◆ WHAT IS REQUIRED: Rewrite the lines of the items below as a numbered list, leaving out any blank lines.

--- begin DATA EXCERPTS ---

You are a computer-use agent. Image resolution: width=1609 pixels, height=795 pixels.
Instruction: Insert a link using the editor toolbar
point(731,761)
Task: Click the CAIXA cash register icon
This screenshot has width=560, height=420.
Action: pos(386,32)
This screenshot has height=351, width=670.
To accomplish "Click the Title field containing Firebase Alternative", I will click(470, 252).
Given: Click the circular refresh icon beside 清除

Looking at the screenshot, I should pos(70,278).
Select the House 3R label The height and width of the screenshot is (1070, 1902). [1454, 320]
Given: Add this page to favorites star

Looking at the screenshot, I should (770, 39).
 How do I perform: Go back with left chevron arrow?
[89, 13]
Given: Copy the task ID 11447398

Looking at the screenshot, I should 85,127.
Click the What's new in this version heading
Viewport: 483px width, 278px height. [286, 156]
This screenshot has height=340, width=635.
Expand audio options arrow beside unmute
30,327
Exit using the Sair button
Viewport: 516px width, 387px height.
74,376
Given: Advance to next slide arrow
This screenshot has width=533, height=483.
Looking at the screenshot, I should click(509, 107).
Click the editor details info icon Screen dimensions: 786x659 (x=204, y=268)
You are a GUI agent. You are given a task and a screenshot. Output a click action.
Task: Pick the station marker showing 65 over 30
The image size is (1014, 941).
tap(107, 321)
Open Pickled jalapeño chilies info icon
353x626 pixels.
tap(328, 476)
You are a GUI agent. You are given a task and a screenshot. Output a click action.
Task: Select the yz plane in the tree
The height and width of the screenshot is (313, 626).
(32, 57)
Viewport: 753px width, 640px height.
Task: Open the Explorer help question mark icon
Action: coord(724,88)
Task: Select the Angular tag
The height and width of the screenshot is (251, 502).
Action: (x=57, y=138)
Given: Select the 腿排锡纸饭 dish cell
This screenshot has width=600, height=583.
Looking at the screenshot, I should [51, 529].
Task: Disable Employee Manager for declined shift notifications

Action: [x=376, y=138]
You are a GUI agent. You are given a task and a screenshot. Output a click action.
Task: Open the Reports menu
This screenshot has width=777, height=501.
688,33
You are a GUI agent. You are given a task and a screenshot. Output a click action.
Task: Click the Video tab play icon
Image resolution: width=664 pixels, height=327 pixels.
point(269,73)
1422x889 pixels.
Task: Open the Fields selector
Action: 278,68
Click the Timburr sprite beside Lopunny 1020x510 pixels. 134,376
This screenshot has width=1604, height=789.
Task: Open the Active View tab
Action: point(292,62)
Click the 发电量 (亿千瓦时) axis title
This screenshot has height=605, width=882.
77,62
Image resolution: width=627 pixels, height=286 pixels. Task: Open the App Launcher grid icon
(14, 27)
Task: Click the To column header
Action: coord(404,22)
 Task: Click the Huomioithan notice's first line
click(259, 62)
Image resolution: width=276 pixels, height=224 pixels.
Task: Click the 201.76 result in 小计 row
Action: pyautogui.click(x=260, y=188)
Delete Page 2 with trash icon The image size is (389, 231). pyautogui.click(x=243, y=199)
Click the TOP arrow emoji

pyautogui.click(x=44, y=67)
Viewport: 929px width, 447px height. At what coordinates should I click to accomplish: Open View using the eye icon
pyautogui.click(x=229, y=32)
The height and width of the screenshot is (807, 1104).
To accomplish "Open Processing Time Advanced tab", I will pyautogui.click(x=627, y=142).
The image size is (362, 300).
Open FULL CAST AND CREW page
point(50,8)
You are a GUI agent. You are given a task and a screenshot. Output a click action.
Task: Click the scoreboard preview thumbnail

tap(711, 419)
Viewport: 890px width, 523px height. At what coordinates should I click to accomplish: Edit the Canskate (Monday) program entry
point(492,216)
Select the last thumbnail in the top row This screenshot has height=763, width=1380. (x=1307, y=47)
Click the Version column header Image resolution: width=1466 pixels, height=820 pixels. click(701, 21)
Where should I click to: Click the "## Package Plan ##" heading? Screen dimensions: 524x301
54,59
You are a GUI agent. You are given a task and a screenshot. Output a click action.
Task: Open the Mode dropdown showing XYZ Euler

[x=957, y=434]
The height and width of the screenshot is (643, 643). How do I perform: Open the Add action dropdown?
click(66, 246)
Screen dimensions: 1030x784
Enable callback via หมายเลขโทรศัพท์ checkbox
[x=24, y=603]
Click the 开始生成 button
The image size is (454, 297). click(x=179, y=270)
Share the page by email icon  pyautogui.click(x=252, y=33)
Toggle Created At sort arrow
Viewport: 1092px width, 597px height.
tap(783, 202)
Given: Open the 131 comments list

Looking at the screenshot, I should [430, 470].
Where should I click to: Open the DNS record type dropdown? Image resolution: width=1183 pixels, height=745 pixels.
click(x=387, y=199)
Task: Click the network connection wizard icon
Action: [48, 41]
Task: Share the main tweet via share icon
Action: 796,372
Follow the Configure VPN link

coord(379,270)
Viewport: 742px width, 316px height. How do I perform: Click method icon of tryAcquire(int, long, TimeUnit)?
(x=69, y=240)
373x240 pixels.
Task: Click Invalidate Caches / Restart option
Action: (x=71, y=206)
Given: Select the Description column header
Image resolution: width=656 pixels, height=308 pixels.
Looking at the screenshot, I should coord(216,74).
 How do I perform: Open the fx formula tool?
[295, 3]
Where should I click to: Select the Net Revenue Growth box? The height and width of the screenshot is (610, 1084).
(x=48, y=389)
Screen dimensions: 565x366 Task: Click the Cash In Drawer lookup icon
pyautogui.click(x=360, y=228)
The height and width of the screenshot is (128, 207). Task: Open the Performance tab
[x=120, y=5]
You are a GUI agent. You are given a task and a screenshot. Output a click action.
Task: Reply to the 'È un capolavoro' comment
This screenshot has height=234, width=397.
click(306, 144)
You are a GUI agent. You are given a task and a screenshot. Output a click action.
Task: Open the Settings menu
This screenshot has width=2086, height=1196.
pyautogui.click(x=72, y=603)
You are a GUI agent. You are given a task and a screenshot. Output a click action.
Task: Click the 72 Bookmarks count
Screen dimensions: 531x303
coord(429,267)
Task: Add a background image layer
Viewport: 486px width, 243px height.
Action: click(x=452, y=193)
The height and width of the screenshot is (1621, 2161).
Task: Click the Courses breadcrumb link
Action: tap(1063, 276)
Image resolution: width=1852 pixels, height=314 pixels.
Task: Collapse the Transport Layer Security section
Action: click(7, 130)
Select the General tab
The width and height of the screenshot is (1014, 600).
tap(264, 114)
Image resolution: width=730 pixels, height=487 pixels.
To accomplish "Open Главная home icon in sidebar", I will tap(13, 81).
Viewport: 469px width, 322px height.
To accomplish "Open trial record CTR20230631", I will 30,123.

--- end DATA EXCERPTS ---

◆ EXPECTED ANSWER:
1. You are a computer-use agent. Image resolution: width=1609 pixels, height=795 pixels.
2. Instruction: Insert a link using the editor toolbar
3. point(731,761)
4. Task: Click the CAIXA cash register icon
5. This screenshot has width=560, height=420.
6. Action: pos(386,32)
7. This screenshot has height=351, width=670.
8. To accomplish "Click the Title field containing Firebase Alternative", I will click(470, 252).
9. Given: Click the circular refresh icon beside 清除
10. Looking at the screenshot, I should pos(70,278).
11. Select the House 3R label The height and width of the screenshot is (1070, 1902). [1454, 320]
12. Given: Add this page to favorites star
13. Looking at the screenshot, I should (770, 39).
14.  How do I perform: Go back with left chevron arrow?
15. [89, 13]
16. Given: Copy the task ID 11447398
17. Looking at the screenshot, I should 85,127.
18. Click the What's new in this version heading
19. Viewport: 483px width, 278px height. [286, 156]
20. This screenshot has height=340, width=635.
21. Expand audio options arrow beside unmute
22. 30,327
23. Exit using the Sair button
24. Viewport: 516px width, 387px height.
25. 74,376
26. Given: Advance to next slide arrow
27. This screenshot has width=533, height=483.
28. Looking at the screenshot, I should click(509, 107).
29. Click the editor details info icon Screen dimensions: 786x659 (x=204, y=268)
30. You are a GUI agent. You are given a task and a screenshot. Output a click action.
31. Task: Pick the station marker showing 65 over 30
32. The image size is (1014, 941).
33. tap(107, 321)
34. Open Pickled jalapeño chilies info icon
35. 353x626 pixels.
36. tap(328, 476)
37. You are a GUI agent. You are given a task and a screenshot. Output a click action.
38. Task: Select the yz plane in the tree
39. The height and width of the screenshot is (313, 626).
40. (32, 57)
41. Viewport: 753px width, 640px height.
42. Task: Open the Explorer help question mark icon
43. Action: coord(724,88)
44. Task: Select the Angular tag
45. The height and width of the screenshot is (251, 502).
46. Action: (x=57, y=138)
47. Given: Select the 腿排锡纸饭 dish cell
48. This screenshot has width=600, height=583.
49. Looking at the screenshot, I should [51, 529].
50. Task: Disable Employee Manager for declined shift notifications
51. Action: [x=376, y=138]
52. You are a GUI agent. You are given a task and a screenshot. Output a click action.
53. Task: Open the Reports menu
54. This screenshot has width=777, height=501.
55. 688,33
56. You are a GUI agent. You are given a task and a screenshot. Output a click action.
57. Task: Click the Video tab play icon
58. Image resolution: width=664 pixels, height=327 pixels.
59. point(269,73)
60. 1422x889 pixels.
61. Task: Open the Fields selector
62. Action: 278,68
63. Click the Timburr sprite beside Lopunny 1020x510 pixels. 134,376
64. This screenshot has width=1604, height=789.
65. Task: Open the Active View tab
66. Action: point(292,62)
67. Click the 发电量 (亿千瓦时) axis title
68. This screenshot has height=605, width=882.
69. 77,62
70. Image resolution: width=627 pixels, height=286 pixels. Task: Open the App Launcher grid icon
71. (14, 27)
72. Task: Click the To column header
73. Action: coord(404,22)
74.  Task: Click the Huomioithan notice's first line
75. click(259, 62)
76. Image resolution: width=276 pixels, height=224 pixels.
77. Task: Click the 201.76 result in 小计 row
78. Action: pyautogui.click(x=260, y=188)
79. Delete Page 2 with trash icon The image size is (389, 231). pyautogui.click(x=243, y=199)
80. Click the TOP arrow emoji
81. pyautogui.click(x=44, y=67)
82. Viewport: 929px width, 447px height. At what coordinates should I click to accomplish: Open View using the eye icon
83. pyautogui.click(x=229, y=32)
84. The height and width of the screenshot is (807, 1104).
85. To accomplish "Open Processing Time Advanced tab", I will pyautogui.click(x=627, y=142).
86. The image size is (362, 300).
87. Open FULL CAST AND CREW page
88. point(50,8)
89. You are a GUI agent. You are given a task and a screenshot. Output a click action.
90. Task: Click the scoreboard preview thumbnail
91. tap(711, 419)
92. Viewport: 890px width, 523px height. At what coordinates should I click to accomplish: Edit the Canskate (Monday) program entry
93. point(492,216)
94. Select the last thumbnail in the top row This screenshot has height=763, width=1380. (x=1307, y=47)
95. Click the Version column header Image resolution: width=1466 pixels, height=820 pixels. click(701, 21)
96. Where should I click to: Click the "## Package Plan ##" heading? Screen dimensions: 524x301
97. 54,59
98. You are a GUI agent. You are given a task and a screenshot. Output a click action.
99. Task: Open the Mode dropdown showing XYZ Euler
100. [x=957, y=434]
101. The height and width of the screenshot is (643, 643). How do I perform: Open the Add action dropdown?
102. click(66, 246)
103. Screen dimensions: 1030x784
104. Enable callback via หมายเลขโทรศัพท์ checkbox
105. [x=24, y=603]
106. Click the 开始生成 button
107. The image size is (454, 297). click(x=179, y=270)
108. Share the page by email icon  pyautogui.click(x=252, y=33)
109. Toggle Created At sort arrow
110. Viewport: 1092px width, 597px height.
111. tap(783, 202)
112. Given: Open the 131 comments list
113. Looking at the screenshot, I should [430, 470].
114. Where should I click to: Open the DNS record type dropdown? Image resolution: width=1183 pixels, height=745 pixels.
115. click(x=387, y=199)
116. Task: Click the network connection wizard icon
117. Action: [48, 41]
118. Task: Share the main tweet via share icon
119. Action: 796,372
120. Follow the Configure VPN link
121. coord(379,270)
122. Viewport: 742px width, 316px height. How do I perform: Click method icon of tryAcquire(int, long, TimeUnit)?
123. (x=69, y=240)
124. 373x240 pixels.
125. Task: Click Invalidate Caches / Restart option
126. Action: (x=71, y=206)
127. Given: Select the Description column header
128. Image resolution: width=656 pixels, height=308 pixels.
129. Looking at the screenshot, I should coord(216,74).
130.  How do I perform: Open the fx formula tool?
131. [295, 3]
132. Where should I click to: Select the Net Revenue Growth box? The height and width of the screenshot is (610, 1084).
133. (x=48, y=389)
134. Screen dimensions: 565x366 Task: Click the Cash In Drawer lookup icon
135. pyautogui.click(x=360, y=228)
136. The height and width of the screenshot is (128, 207). Task: Open the Performance tab
137. [x=120, y=5]
138. You are a GUI agent. You are given a task and a screenshot. Output a click action.
139. Task: Reply to the 'È un capolavoro' comment
140. This screenshot has height=234, width=397.
141. click(306, 144)
142. You are a GUI agent. You are given a task and a screenshot. Output a click action.
143. Task: Open the Settings menu
144. This screenshot has width=2086, height=1196.
145. pyautogui.click(x=72, y=603)
146. You are a GUI agent. You are given a task and a screenshot. Output a click action.
147. Task: Click the 72 Bookmarks count
148. Screen dimensions: 531x303
149. coord(429,267)
150. Task: Add a background image layer
151. Viewport: 486px width, 243px height.
152. Action: click(x=452, y=193)
153. The height and width of the screenshot is (1621, 2161).
154. Task: Click the Courses breadcrumb link
155. Action: tap(1063, 276)
156. Image resolution: width=1852 pixels, height=314 pixels.
157. Task: Collapse the Transport Layer Security section
158. Action: click(7, 130)
159. Select the General tab
160. The width and height of the screenshot is (1014, 600).
161. tap(264, 114)
162. Image resolution: width=730 pixels, height=487 pixels.
163. To accomplish "Open Главная home icon in sidebar", I will tap(13, 81).
164. Viewport: 469px width, 322px height.
165. To accomplish "Open trial record CTR20230631", I will 30,123.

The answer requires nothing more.